Ouija: Origin of Evil is the prequel to the 2014 surprise hit also called Ouija. It happens to be the only “horror” movie released this October which traditionally has been a huge month for horror releases. The story starts off with a widowed mother, Alice Zander (Elizabeth Reaser), doing a seance with an elderly man who is desperate to hear from his dead wife. Now if you have seen the trailer, you’d know that this is all a scam which involves her two daughters Pauline (Annalise Basso) and nine year old Doris (Lulu Wilson) assisting their mother.
After playing with a Ouija board at a party, Pauline convinces her mother to buy one as prop for their scam seances. As soon as they take it home something starts making contact with the family, especially little Doris. To no one’s surprise, these entities turn out to be less than friendly.
Ouija: Origin of Evil stands apart from others in the same subgenre for a number of reasons. Firstly, one could easily watch this as a stand alone film without the need to see the 2014 release.
Secondly, director Mike Flanagan understood that there is no reason to take haunted stories as seriously as others have previously. The creators inject a lot of fun moments which will leave audience members chuckling away before the jump scares.
Lastly, it skips out on a lot of cliches which horror fans are all too familiar with. There is no splitting up the group because “things will get done quicker” and they figure out that talking about their plans for the entities, while still inside the house, is a bad idea.
You may not be familiar with the names of the talented actors involved but you will recognise their faces. Though the star of the show is undoubtedly Lulu Wilson – she has the ability and appearance to look innocent and menacing at the same time – she also provides a lot of the humorous moments throughout the film.

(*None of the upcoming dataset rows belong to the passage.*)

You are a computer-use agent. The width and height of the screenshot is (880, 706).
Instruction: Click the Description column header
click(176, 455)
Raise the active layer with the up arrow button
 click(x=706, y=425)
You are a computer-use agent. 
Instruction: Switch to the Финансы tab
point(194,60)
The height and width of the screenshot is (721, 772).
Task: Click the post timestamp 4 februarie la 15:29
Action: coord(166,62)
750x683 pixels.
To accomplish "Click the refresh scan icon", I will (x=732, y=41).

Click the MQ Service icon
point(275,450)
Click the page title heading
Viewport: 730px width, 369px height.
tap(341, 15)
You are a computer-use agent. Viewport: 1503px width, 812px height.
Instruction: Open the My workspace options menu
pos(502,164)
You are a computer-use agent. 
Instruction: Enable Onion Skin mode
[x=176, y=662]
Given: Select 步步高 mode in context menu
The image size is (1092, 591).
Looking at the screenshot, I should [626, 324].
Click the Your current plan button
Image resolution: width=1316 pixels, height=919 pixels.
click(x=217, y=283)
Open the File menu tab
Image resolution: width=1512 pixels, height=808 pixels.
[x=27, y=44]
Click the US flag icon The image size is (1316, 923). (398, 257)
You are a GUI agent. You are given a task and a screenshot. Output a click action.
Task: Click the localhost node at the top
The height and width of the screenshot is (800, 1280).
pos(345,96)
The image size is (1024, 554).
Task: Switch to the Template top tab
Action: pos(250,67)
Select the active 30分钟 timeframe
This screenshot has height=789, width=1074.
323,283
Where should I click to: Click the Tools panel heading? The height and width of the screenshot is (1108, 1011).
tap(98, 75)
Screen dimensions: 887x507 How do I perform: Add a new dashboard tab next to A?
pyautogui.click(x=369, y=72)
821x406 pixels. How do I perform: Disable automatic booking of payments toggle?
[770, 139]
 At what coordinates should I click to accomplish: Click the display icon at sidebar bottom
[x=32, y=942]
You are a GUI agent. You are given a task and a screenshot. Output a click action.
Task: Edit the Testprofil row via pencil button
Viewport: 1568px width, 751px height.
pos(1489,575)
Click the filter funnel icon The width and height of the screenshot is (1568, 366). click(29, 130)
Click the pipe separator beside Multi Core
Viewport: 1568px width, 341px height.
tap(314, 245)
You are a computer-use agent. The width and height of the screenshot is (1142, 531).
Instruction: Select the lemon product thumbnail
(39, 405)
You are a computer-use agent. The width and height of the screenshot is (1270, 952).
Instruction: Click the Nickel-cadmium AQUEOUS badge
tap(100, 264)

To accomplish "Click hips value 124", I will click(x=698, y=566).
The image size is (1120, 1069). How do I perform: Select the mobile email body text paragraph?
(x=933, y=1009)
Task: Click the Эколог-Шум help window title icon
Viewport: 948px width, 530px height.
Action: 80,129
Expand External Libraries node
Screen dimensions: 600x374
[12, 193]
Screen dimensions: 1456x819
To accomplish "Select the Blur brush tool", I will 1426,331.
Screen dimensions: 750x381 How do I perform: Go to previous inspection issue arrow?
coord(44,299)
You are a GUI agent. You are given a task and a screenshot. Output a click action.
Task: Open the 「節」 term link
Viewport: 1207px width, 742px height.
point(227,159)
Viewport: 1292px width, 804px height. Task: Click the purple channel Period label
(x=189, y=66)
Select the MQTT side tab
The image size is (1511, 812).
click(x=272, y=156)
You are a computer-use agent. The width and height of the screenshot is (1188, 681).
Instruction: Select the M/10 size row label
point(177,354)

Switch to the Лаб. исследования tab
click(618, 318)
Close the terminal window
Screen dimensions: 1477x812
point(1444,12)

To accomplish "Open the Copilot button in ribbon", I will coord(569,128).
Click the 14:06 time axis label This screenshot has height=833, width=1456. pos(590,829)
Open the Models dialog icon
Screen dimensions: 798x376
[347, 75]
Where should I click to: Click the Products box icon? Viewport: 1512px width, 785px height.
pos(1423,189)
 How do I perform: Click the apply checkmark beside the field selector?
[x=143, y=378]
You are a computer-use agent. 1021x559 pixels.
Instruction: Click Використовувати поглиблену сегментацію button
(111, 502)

The weakest part of the storyline has to do with the absurd relationship between mother and daughter in the second half. Alice claims to be a responsible parent, yet she allows her nine year old child to channel unknown entities and skip school for the sake of money. Even after her eldest daughter and school priest discuss their concerns regarding Doris with her.
Despite its premise and what promotions would have you believe, Ouija: Origin of Evil (rated PG) is not a horror film. It’s more of a mystery thriller with a lot of fun jump scares. It may not be perfect, but it’s certainly entertaining and engaging enough for you to have an enjoyable time at the cinema.
I give it 6 out of 10 stars.
Ouija: Origin of Evil is in cinemas now.